LOGOI
LANDERO, VERO
Fernando, mi amigo extremeño, profesor de inglés, me conmueve por su incondicional y combativo amor a su terruño, Navalmoral de
Landero, con su verbo recio y culto, reclama un tren digno para Extremadura, carencia que tiene casi un siglo de dejadez y pone a los políticos a caer de un burro por ello y “en confianza y cordialmente” les dice que son unos canallas y que irán al infierno; no por haber sido “perezosos, bebedores, puteros o cobardes” (defectos que Dios suele perdonar) sino por “el oprobio, la humillación, la burla y la afrenta” que supone para los extremeños el hecho de que no se resuelvan reivindicaciones y necesidades actuales que colean desde hace decenios y que Extremadura, como el lejano oeste, sea un territorio carencial y abandonado. El problema es que Landero, al articular la situación actual y real de su pequeña patria y de la actuación de muchos de sus políticos –no de todos-, más interesados en sus propios intereses que en sus obligaciones con la tierra que representan, muestra al resto del país unas semejanzas que nos avergüenza e indigna.
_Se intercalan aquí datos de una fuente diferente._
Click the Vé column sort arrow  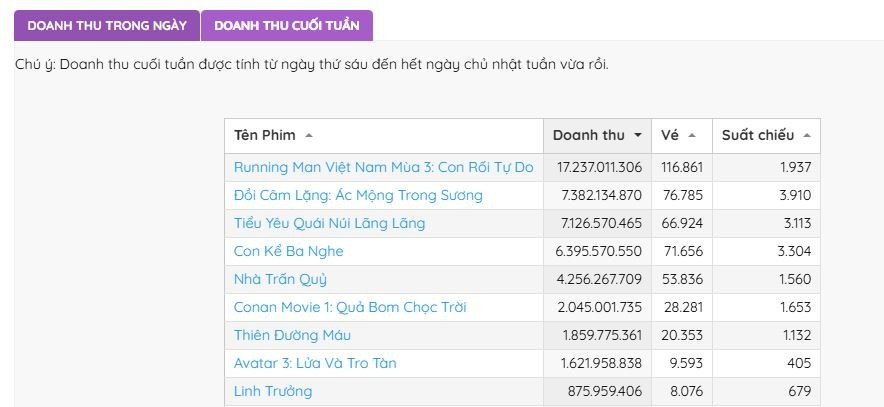[692, 136]
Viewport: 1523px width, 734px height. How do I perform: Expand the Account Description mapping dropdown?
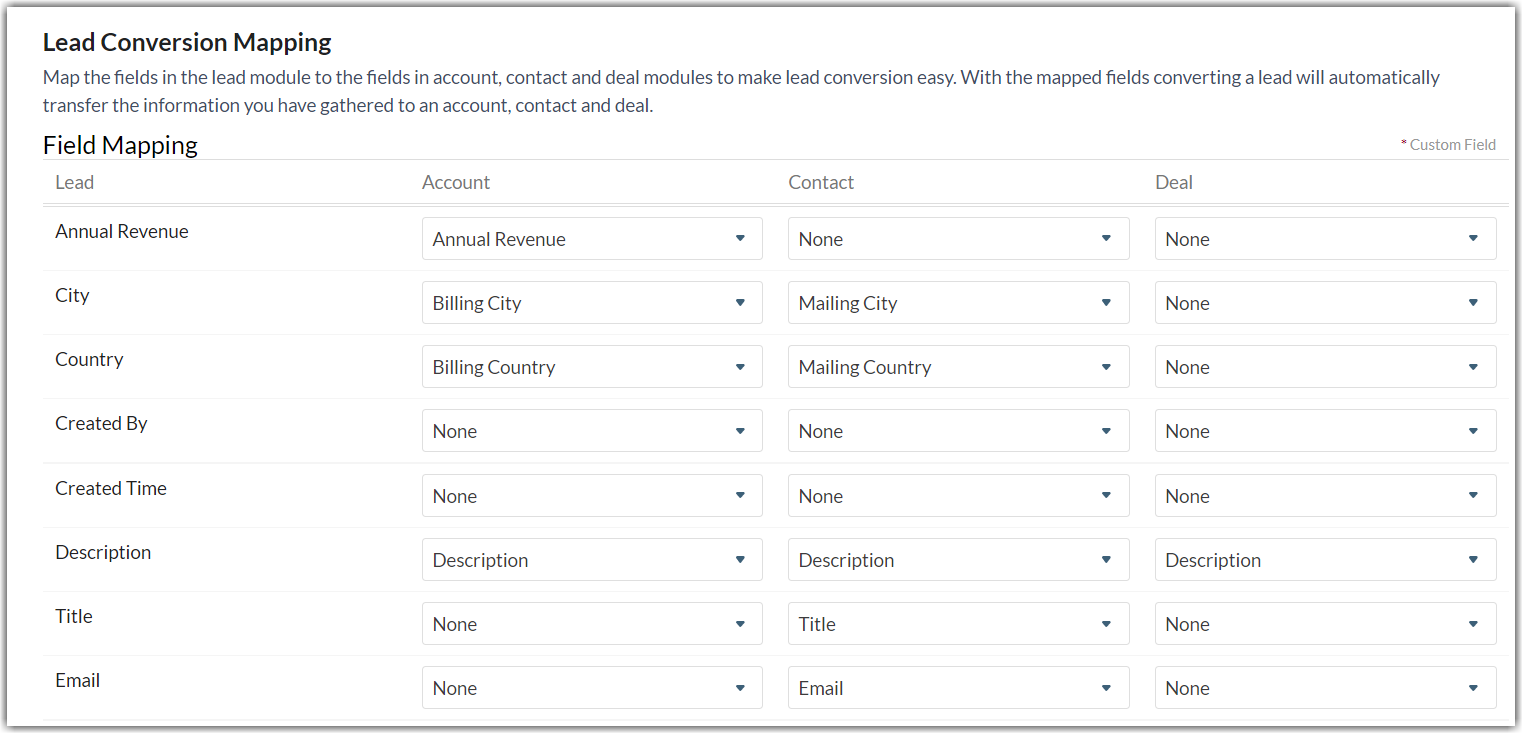[x=592, y=560]
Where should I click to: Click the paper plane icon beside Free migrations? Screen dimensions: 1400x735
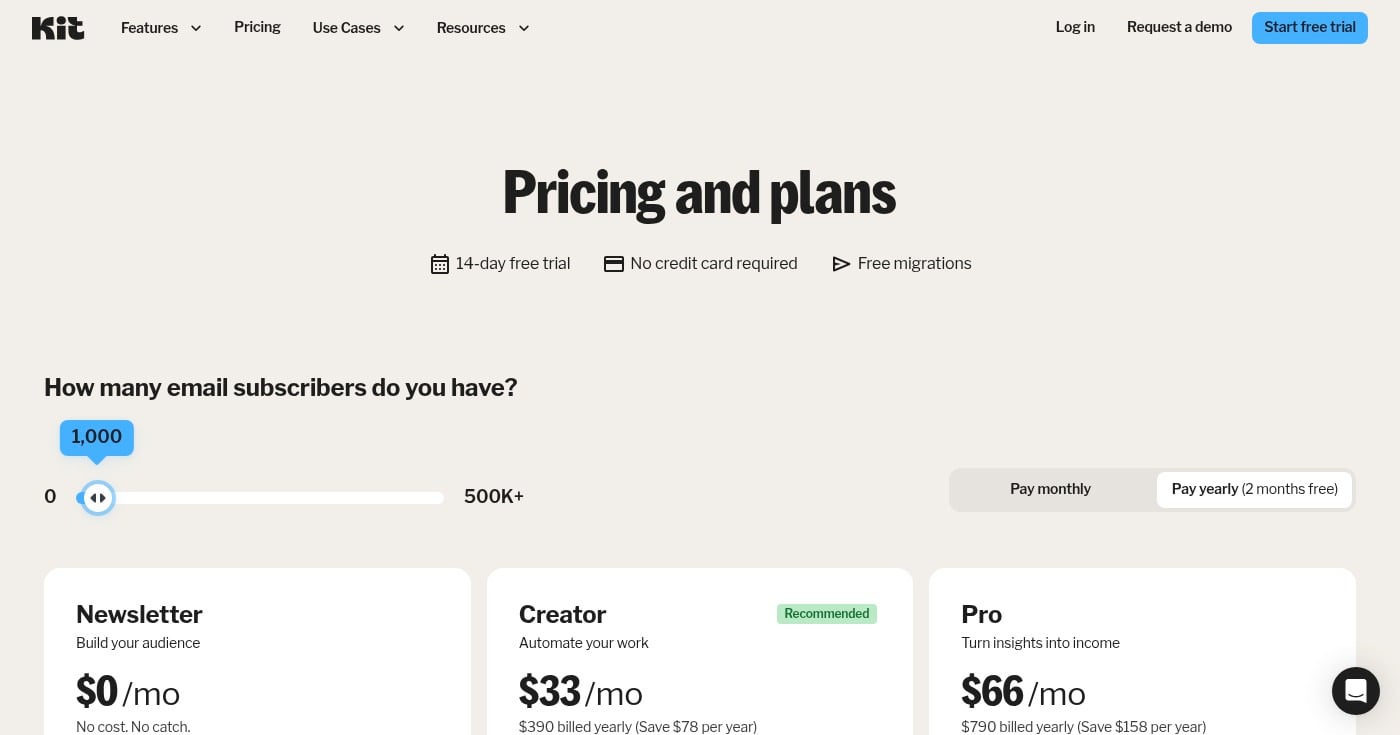841,264
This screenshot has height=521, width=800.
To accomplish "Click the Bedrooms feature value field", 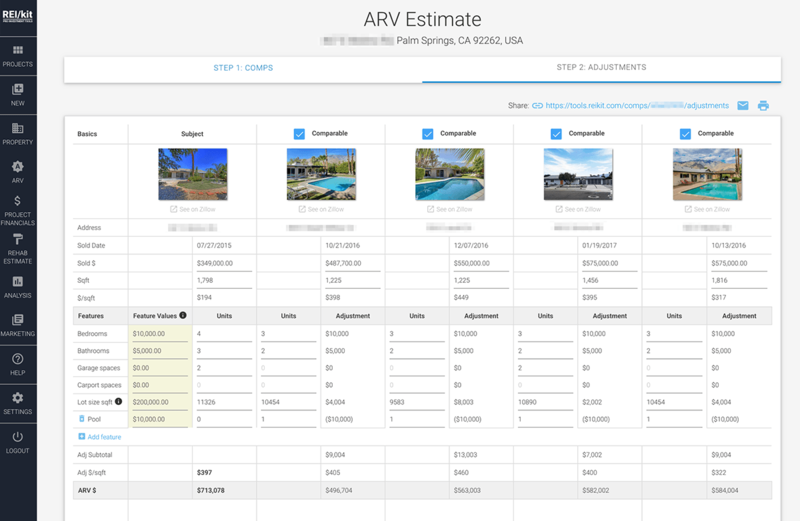I will point(159,333).
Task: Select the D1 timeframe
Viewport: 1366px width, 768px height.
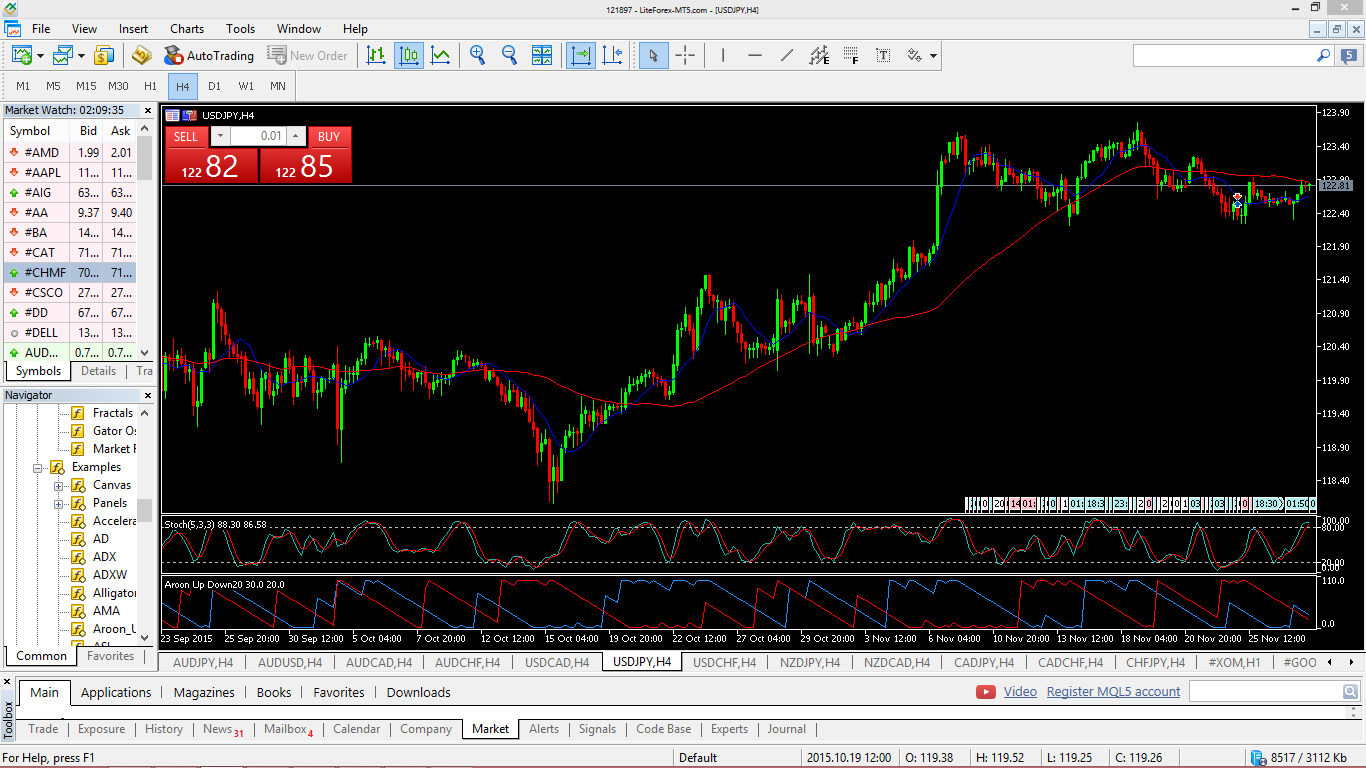Action: [x=214, y=86]
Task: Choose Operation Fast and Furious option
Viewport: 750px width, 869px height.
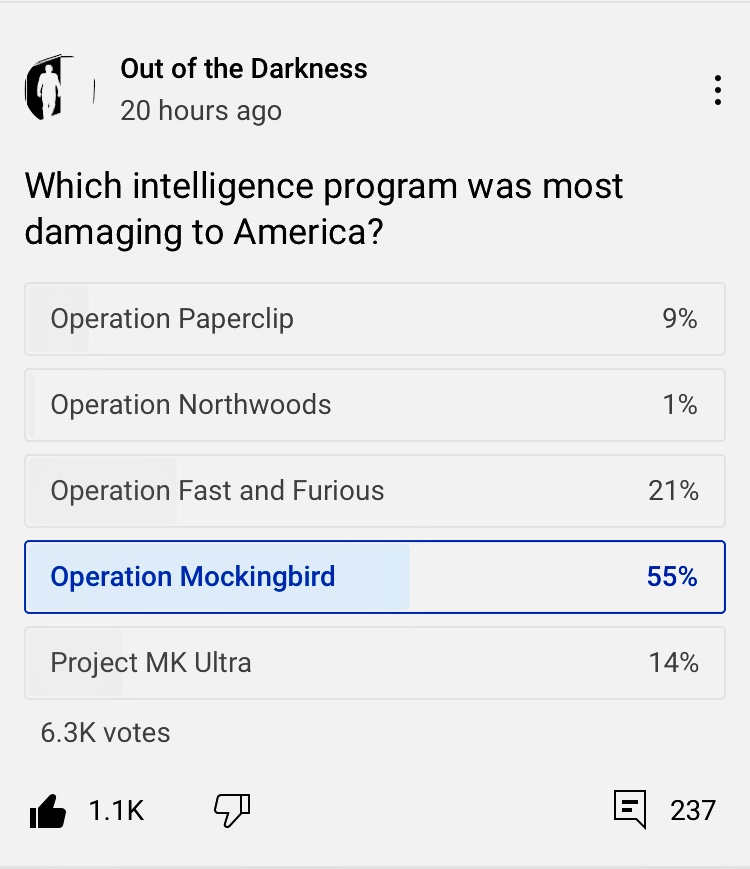Action: [374, 491]
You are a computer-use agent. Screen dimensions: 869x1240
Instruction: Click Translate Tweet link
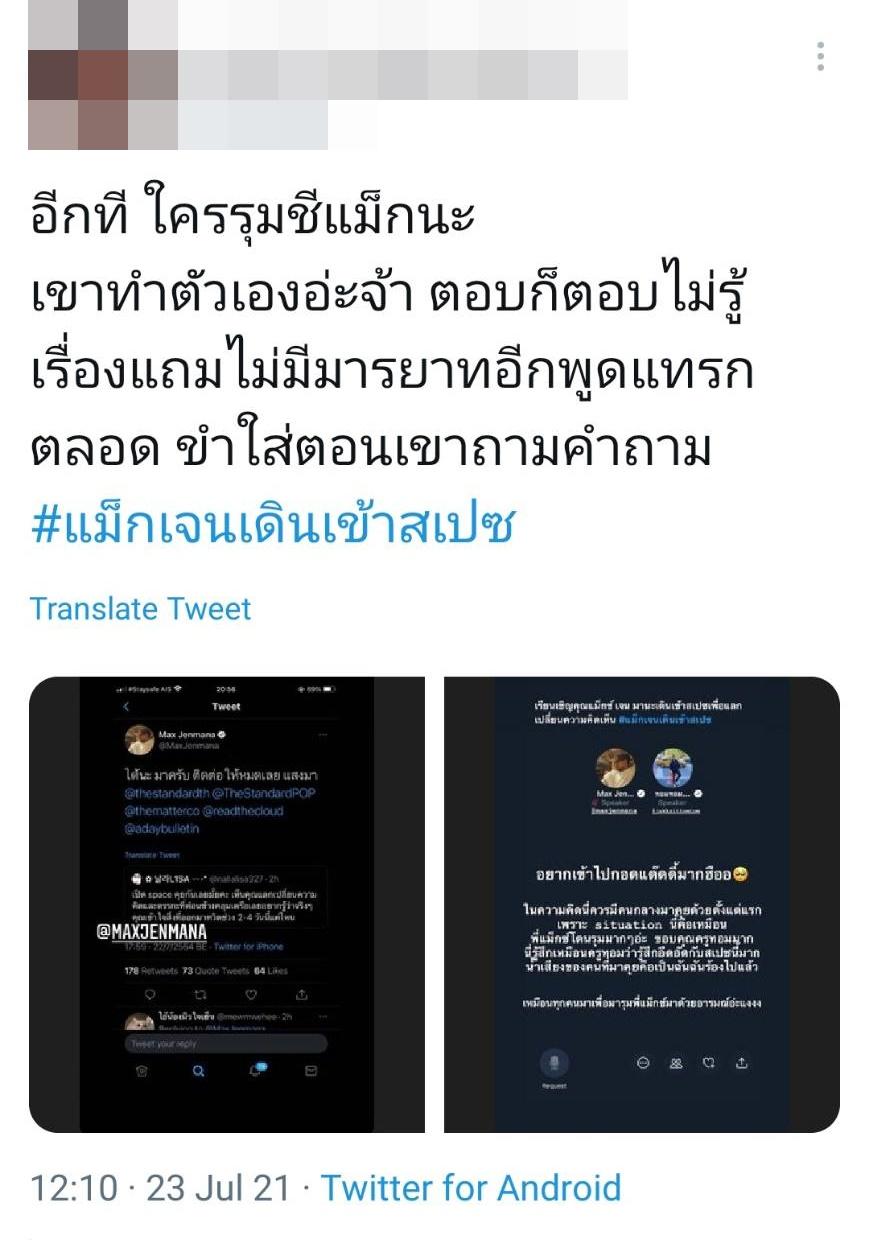[140, 608]
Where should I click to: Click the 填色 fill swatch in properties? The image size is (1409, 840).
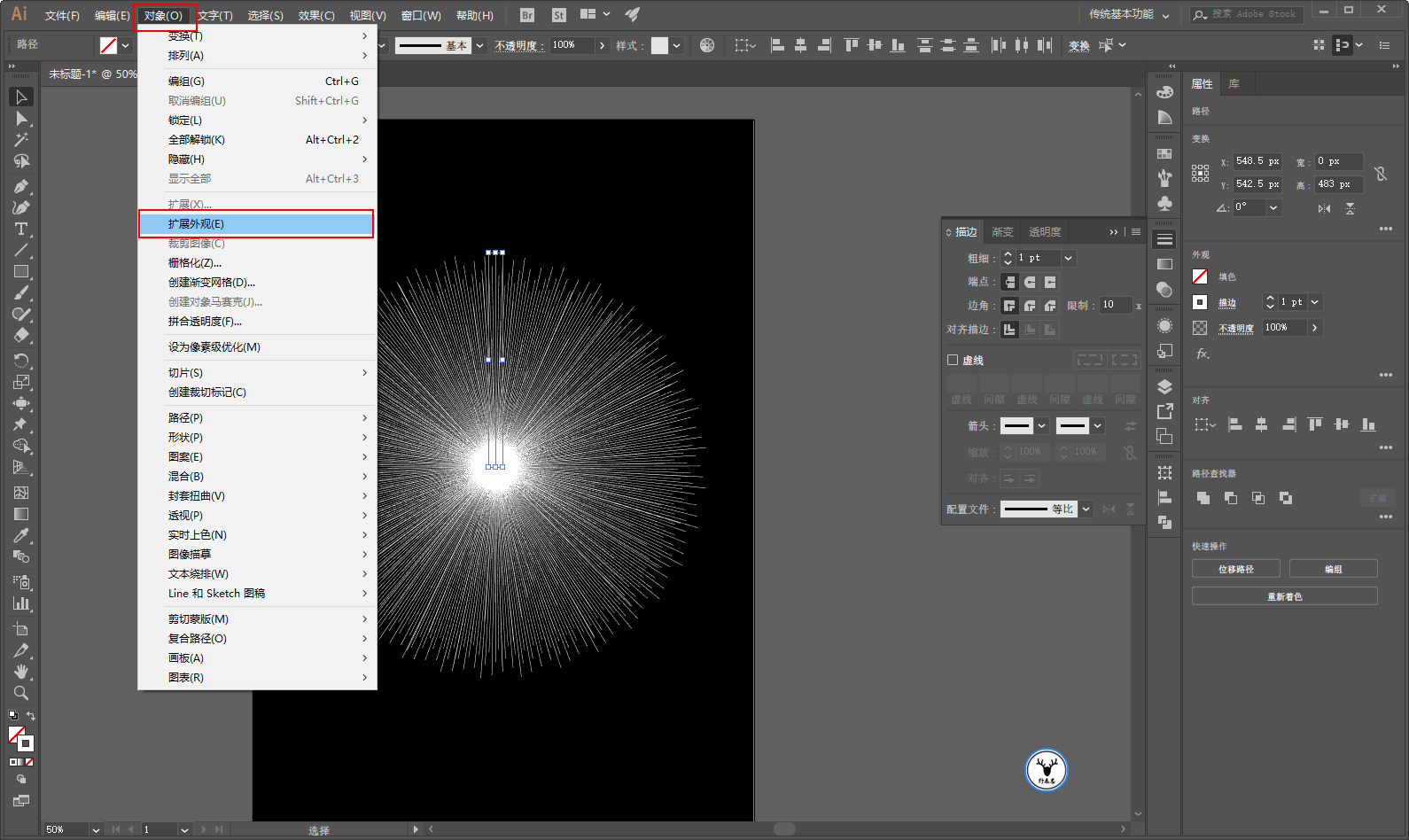point(1200,276)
¿Cuántos ciudadanos de Aragón, Cataluña, las dos Castillas, Galicia, Andalucía…en fin, de toda esta España desdichada que tiene un presente lamentable y un futuro problemático, no opinan de algunos de sus políticos como Landero de los suyos? ¿Cuántos aplicarían la regañina a muchos políticos de este damero de autonomías, en las que el nivel de vida de la población en general va descendiendo a la misma velocidad que aumentan los precios de todo? Landero, vero. La confianza en cierta política, cero.